Aon ( AOC) said first-quarter profit fell because of higher pension costs. But the results still beat analyst estimates by a penny.

The company earned $152 million, or 48 cents a share, in the quarter ended March 31, compared with $160 million, or 57 cents a share, a year ago. Analysts were expecting 47 cents a share. The latest quarter included a $37 million pretax charge related to the World Trade Center disaster, about $32 million pretax of increased pension costs and a $34 million pretax increase in equity and other investment income, the company said.
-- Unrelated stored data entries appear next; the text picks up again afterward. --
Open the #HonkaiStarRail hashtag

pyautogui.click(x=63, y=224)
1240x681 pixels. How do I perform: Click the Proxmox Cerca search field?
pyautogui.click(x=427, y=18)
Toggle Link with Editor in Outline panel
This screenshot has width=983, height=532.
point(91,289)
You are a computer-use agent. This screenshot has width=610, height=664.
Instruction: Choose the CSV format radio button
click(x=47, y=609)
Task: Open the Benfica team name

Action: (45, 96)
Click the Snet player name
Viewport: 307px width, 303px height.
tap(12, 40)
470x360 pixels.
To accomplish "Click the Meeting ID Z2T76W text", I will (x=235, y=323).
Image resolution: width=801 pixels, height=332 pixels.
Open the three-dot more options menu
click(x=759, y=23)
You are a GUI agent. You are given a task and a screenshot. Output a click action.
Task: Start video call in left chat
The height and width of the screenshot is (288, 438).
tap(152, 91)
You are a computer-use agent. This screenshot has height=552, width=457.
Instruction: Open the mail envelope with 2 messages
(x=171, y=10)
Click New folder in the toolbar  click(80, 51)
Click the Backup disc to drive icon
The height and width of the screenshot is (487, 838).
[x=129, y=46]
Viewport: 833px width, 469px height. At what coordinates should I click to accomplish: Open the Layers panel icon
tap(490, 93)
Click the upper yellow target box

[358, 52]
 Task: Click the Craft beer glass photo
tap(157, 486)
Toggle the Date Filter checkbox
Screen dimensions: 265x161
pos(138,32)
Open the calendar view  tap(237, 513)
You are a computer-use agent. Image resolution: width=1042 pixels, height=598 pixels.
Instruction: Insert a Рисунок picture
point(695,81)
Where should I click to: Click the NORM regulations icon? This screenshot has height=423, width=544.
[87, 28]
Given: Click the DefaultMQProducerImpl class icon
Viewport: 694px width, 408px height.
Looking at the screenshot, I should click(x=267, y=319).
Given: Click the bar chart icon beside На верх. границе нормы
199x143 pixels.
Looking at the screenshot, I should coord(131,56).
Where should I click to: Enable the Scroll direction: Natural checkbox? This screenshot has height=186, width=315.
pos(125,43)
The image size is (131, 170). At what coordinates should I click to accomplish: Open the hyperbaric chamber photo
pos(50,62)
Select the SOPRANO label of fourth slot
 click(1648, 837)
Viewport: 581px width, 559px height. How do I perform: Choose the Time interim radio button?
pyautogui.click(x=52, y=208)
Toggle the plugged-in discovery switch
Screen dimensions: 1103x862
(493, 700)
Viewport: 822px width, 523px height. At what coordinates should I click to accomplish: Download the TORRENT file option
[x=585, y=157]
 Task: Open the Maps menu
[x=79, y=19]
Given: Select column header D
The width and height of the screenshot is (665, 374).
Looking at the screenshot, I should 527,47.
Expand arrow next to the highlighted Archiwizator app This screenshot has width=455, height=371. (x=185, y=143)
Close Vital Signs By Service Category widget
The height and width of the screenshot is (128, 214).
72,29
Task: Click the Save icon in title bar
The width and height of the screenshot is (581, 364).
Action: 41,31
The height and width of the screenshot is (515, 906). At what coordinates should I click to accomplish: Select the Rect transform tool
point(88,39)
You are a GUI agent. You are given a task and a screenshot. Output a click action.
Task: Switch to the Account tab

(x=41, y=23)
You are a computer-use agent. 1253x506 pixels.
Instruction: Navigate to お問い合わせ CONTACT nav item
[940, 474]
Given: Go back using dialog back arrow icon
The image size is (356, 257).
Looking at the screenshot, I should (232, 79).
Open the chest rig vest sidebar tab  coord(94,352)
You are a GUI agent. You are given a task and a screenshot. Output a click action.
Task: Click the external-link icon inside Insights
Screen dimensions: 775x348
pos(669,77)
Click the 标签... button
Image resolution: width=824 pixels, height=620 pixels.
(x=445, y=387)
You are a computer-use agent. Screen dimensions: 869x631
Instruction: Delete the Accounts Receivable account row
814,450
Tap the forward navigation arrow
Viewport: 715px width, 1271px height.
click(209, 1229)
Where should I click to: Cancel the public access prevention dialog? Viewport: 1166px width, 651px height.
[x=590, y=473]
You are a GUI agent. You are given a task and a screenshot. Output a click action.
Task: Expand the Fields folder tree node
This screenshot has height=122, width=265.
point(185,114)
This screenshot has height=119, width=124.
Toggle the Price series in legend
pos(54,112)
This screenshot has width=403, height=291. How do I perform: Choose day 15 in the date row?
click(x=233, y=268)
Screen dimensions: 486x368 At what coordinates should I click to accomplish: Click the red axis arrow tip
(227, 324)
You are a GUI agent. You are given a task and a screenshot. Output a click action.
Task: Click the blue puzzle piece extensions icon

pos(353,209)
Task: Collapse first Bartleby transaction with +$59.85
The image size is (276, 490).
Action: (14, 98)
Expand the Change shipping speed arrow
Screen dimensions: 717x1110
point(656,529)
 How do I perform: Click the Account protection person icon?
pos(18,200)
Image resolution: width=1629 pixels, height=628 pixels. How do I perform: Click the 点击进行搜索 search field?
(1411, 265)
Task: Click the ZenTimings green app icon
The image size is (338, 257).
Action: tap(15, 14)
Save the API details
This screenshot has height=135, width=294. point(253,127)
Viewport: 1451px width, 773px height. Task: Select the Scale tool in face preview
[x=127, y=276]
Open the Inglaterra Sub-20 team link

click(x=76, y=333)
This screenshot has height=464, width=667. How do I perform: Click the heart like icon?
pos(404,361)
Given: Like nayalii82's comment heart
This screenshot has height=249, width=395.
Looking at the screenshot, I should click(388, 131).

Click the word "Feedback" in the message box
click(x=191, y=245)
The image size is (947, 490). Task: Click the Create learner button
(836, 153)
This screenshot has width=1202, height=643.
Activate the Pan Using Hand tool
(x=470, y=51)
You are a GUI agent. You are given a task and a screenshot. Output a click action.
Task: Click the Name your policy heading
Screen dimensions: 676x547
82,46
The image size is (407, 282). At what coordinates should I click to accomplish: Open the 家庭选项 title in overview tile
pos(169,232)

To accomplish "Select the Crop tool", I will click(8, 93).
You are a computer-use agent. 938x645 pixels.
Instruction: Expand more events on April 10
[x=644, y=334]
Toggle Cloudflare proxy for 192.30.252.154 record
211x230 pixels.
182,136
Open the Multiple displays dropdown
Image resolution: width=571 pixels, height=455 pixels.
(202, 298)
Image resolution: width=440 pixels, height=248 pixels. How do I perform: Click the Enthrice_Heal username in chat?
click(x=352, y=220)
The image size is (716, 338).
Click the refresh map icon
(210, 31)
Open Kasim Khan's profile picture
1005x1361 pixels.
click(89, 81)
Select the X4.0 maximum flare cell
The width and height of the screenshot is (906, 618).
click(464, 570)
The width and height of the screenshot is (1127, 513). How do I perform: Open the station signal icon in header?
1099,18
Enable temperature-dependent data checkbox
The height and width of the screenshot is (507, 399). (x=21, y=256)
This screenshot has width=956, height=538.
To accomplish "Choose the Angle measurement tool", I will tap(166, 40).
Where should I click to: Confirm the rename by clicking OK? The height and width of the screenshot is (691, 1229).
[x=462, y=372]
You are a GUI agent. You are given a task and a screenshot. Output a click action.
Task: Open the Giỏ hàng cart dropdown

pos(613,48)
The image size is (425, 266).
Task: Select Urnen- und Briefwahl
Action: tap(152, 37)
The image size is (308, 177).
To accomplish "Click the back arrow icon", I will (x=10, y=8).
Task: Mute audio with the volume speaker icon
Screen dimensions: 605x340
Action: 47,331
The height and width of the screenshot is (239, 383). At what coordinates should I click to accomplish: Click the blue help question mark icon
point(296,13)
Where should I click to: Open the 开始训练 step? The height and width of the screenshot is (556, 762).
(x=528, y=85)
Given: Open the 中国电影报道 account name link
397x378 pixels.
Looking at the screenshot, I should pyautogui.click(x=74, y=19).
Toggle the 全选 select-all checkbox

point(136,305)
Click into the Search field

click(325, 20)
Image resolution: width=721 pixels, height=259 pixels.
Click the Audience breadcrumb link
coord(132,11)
Revenue was $2.4 billion, up 14%, but foreign exchange translations accounted for 5% of the increase, the company said.

"Although pension costs increased in the quarter compared to last year, improvements in our risk and insurance brokerage businesses more than offset these incremental costs, and brokerage margins improved," said Patrick G. Ryan, the company's chief executive. "Consulting revenue growth was good but margins were impacted, in part, by an increase in lower margin outsourcing business. Insurance underwriting also had good top-line growth, but underperformance in certain warranty and P&C lines compressed margins."

The Chicago-based company said total expenses increased to $2.13 billion, from $1.82 billion last year.

Looking to full-year 2003, the company expects to earn $1.90 to $2 a share, in line with analyst predictions of $1.97 a share, on average. The company earned $1.59 in 2002.

Shares of the insurance brokerage were recently up 2% to $23.05 in morning trading.